A woman who defied a driving ban on female motorists in Saudi Arabia has died in a car crash. ... They were in a four-wheel drive on Saturday evening in the northern Hael province when the accident happened. ... Manal al-Sherif was arrested and detained for 10 days in May after posting a video of herself on YouTube as she drover around Khobar, a city to the east of the country.
No comments about women drivers, please. I've driven in Saudi Arabia (rough estimate, 2,000 or so road and off-road miles, plus many as a passenger, including in the Khobar area, but not the province where the lady died), and doing so ranks high on my list of terrifying lifetime experiences.
The Abu Hadriyah Highway, which connects Jubail to Khafji, induces a pucker factor greatly exceeding any roller coaster I've been on.
Like this:
I'm driving north in a Jeep Grand Cherokee (for some reason a number of non-military-issue vehicles had worked their way into my unit's table of equipment).
The posted speed limit is 120 kilometers (about 70 miles) per hour. I'm pushing 100 miles per hour and barely keeping up with traffic.
Up ahead, I see two large military trucks abreast (The road at this particular point is four lanes wide), pulling flatbed trailers with tanks on them.
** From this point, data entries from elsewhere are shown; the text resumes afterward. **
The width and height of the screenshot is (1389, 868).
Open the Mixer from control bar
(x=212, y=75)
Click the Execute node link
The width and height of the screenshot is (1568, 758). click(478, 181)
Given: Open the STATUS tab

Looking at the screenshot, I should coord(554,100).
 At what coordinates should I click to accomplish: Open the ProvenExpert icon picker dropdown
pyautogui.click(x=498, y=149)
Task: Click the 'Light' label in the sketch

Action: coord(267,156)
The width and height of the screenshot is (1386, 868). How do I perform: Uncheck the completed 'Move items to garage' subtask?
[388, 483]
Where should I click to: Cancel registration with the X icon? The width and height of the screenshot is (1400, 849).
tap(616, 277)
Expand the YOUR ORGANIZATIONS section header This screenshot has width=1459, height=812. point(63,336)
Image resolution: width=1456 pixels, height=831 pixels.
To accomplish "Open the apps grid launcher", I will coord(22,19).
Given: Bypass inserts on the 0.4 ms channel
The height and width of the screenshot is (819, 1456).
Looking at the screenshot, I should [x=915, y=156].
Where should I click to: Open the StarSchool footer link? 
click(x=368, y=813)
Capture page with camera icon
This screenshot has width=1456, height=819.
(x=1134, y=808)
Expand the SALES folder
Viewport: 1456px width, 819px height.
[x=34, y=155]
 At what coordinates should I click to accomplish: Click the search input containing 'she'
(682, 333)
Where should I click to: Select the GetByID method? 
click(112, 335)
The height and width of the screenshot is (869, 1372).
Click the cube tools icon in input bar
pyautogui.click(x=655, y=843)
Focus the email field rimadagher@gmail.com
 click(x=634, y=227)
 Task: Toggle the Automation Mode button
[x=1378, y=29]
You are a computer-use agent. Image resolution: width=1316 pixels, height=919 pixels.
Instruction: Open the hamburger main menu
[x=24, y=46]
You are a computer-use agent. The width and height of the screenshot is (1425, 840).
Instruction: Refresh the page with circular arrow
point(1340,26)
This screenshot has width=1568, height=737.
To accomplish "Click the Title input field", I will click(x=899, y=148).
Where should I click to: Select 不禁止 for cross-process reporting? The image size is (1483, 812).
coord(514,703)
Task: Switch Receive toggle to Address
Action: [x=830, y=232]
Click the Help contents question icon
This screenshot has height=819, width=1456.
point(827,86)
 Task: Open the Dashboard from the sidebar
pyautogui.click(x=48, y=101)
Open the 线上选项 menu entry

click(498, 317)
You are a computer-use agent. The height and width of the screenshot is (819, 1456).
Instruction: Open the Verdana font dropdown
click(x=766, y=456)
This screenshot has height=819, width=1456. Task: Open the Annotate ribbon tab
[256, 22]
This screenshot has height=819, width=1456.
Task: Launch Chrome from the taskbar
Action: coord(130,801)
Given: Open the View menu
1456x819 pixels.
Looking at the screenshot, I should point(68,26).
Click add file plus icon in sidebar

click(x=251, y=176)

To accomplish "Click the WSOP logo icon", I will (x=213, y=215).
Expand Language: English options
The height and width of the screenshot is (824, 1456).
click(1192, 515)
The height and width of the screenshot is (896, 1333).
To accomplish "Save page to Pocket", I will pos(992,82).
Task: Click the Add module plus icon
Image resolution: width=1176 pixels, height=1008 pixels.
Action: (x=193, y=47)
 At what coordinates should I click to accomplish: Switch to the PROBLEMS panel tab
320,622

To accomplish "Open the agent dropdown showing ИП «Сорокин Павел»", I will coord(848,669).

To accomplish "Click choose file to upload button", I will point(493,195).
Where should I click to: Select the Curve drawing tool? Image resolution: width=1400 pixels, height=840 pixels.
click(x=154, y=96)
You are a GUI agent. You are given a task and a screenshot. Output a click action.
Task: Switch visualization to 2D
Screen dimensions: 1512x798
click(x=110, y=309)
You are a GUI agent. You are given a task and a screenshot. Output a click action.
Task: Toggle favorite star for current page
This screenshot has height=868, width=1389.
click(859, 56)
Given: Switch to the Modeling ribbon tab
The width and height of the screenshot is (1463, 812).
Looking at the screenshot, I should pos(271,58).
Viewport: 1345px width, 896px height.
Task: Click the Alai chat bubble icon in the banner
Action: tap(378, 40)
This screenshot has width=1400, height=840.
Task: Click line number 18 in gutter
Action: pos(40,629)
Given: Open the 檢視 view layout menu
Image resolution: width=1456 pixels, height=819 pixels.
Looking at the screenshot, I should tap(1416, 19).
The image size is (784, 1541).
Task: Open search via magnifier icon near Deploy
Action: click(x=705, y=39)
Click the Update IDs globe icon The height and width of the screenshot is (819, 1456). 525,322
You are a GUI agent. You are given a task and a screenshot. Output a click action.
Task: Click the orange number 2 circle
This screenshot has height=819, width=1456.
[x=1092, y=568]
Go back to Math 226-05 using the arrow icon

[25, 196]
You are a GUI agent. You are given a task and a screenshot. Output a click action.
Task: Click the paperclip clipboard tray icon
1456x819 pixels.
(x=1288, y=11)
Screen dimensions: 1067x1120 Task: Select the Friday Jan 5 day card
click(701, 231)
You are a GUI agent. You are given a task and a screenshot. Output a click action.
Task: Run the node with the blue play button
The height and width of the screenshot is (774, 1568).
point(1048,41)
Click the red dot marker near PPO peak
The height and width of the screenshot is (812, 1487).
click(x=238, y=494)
They can't move as fast as everyone else.
The traffic ahead of me splits. Two cars pass the military trucks in the oncoming lanes, which are not empty. Lots of honking and skidding-tire noise ensues.
Another car and a pickup pass as well -- one off-road to the right, one to the left, and a guy in the back of the pickup is waving an AK-47 in the air and screaming ("Allahu Akbar!" would be my guess, but it's impossible to hear over the engine noises and horns). There's no shoulder, per se, just packed sand and the crumpled remains of vehicles which have unsuccessfully attempted this same maneuver in the past.
Imagine something like this happening every two or three minutes for 100 miles or more. Imagine it continuing after dark with half the drivers not bothering to turn on their headlights. Oh, and imagine that every 20 miles or so a herd of camels wanders across the road, heedless of all the other stuff going on.
Finally, imagine that once you get off this endless ribbon of carnage, you can't even find a stiff drink unless you thought ahead and buried a two-liter jug full of Kool-Aid, extra sugar and yeast in the desert for a few days. Trying to thread a big-ass stolen German army truck between anti-tank mines and burning oil wells up north in post-war Kuwait was relaxing by comparison.
That's my version. But don't take my word for it. Here's PJ O'Rourke's, from Give War A Chance:
The road was two-laned here and the driving was, as it is everywhere in Saudi Arabia, horrific -- conducted at absolute top speed with no thought for consequences. Though there were plenty of consequences to be seen. Amazing car wrecks lay beside the road, sometimes a dozen of them in a mile, things you would never know had been cars if a couple of car wheels weren't sticking up out of them. Whole Chevrolets were crumpled like gum wrappers. And these wrecks had taken place without collision on a perfectly straight and level road that is absolutely free of obstructions.
There's just no comparison in the US, unless maybe it's the Kansas City area.